In the meantime, the Seoul government is also understood to be exerting diplomatic efforts to attain another ex-prisoner of the Korean War, who is currently the custody of Chinese authorities.

``We are in contact with Chinese officials to bring home the former prisoner of war, who is in the custody of Chinese security authorities," a government official said.

If he comes to Seoul, he would be the 36th recorded person to return since the end of the Korean War.

The war prisoner, a 72-year-old man, is in a similar situation, which the same-aged Chon Yong-il experienced in China before returning home last Christmas.

Chon, who was caught by the North Korean army in the final stage of the Korean War, stepped on his homeland in about half a century.

Most defectors come to the South via China, which shares a long land border with the communist North.

Practically the only ally of the North, China is obliged by a treaty with Pyongyang to send back fugitives to North Korea but has allowed those involved in high-profile cases to head for South Korea, caving to pressures from the international community. China, however, recognizes North Koreans only as economic migrants, not refugees.

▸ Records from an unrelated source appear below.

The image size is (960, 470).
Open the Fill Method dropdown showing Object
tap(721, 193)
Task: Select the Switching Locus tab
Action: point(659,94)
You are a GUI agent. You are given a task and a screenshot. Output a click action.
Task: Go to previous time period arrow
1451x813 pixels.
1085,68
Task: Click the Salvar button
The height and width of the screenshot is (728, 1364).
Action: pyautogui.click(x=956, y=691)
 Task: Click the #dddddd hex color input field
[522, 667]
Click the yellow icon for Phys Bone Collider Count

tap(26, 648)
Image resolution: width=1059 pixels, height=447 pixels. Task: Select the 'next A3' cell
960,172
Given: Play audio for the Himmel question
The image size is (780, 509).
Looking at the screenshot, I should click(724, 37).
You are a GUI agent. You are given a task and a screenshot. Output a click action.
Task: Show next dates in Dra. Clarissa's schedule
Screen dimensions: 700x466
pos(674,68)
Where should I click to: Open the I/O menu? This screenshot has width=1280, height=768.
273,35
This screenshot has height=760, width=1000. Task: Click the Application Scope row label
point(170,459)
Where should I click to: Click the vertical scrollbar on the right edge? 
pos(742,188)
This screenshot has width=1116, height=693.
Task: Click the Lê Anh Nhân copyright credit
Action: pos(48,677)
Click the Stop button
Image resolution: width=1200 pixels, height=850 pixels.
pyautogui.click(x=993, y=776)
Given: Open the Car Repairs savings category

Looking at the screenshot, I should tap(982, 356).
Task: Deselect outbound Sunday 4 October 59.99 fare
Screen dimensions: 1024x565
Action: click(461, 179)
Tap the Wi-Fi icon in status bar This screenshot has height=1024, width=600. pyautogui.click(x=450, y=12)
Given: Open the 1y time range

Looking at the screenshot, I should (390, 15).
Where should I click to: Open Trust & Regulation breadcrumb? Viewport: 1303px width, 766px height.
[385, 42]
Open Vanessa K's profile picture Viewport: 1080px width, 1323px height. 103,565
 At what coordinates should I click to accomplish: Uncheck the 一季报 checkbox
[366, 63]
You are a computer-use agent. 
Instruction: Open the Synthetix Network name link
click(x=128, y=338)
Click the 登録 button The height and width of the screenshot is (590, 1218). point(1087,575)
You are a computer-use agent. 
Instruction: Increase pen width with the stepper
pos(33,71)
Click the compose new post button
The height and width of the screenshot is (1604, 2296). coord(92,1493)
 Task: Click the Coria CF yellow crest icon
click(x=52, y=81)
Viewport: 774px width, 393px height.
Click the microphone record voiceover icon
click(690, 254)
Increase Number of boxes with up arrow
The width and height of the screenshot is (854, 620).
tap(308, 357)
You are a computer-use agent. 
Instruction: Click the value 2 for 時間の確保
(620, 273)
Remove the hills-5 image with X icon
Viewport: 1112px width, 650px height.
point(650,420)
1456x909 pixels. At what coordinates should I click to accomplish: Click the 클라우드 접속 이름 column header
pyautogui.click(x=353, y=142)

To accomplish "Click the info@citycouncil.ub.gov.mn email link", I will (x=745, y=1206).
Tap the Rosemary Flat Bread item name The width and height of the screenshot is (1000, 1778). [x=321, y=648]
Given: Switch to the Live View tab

About 42,000 South Korean soldiers were taken captive by North Korea during the war, according to the South's tabulation.

The Defense Ministry estimates 1,186 South Korean POWs live in the North, with 507 of them now believed to have died and 179 classified as missing in action. The North has flatly denied their existence.

The Korean War ended in a ceasefire, not in a peace treaty, leaving the two Koreas technically in a state of war.

jinryu@koreatimes.co.kr
© Hankooki"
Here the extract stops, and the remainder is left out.